▶

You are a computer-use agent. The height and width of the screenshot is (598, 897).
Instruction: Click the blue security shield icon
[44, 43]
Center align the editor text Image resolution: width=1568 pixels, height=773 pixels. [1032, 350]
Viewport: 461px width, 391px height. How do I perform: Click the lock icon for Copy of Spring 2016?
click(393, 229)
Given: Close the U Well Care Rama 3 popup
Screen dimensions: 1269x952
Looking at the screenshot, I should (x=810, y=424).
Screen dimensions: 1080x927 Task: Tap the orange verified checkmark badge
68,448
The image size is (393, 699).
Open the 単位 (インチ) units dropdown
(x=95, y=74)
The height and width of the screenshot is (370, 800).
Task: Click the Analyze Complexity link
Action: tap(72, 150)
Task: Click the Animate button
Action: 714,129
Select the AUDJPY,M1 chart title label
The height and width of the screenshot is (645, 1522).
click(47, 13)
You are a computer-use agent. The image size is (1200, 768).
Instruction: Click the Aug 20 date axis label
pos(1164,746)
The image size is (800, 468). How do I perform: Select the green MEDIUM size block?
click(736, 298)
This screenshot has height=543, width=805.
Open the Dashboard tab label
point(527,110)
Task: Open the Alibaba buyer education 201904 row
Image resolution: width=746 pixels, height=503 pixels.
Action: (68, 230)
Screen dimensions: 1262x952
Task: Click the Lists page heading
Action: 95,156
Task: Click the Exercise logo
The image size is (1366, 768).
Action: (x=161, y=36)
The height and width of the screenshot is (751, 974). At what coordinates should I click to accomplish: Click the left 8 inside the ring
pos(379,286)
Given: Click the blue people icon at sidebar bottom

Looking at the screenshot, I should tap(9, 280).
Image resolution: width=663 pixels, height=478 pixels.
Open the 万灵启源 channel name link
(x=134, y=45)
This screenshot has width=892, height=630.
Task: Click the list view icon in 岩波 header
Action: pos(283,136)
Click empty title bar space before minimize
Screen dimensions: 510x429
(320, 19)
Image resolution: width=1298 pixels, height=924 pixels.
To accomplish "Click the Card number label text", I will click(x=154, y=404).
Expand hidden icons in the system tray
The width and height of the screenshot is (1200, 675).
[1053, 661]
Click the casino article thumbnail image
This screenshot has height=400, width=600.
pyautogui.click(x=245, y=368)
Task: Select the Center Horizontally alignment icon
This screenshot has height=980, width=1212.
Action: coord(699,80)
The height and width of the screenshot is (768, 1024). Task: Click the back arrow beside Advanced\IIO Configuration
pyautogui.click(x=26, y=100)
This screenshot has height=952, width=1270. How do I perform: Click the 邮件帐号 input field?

◀

_YOUR OBJECTIVE:_ Write out every line of the entries that holds the word "computer".

_FINISHED EXERCISE:_
You are a computer-use agent. The height and width of the screenshot is (598, 897).
You are a computer-use agent. The image size is (1200, 768).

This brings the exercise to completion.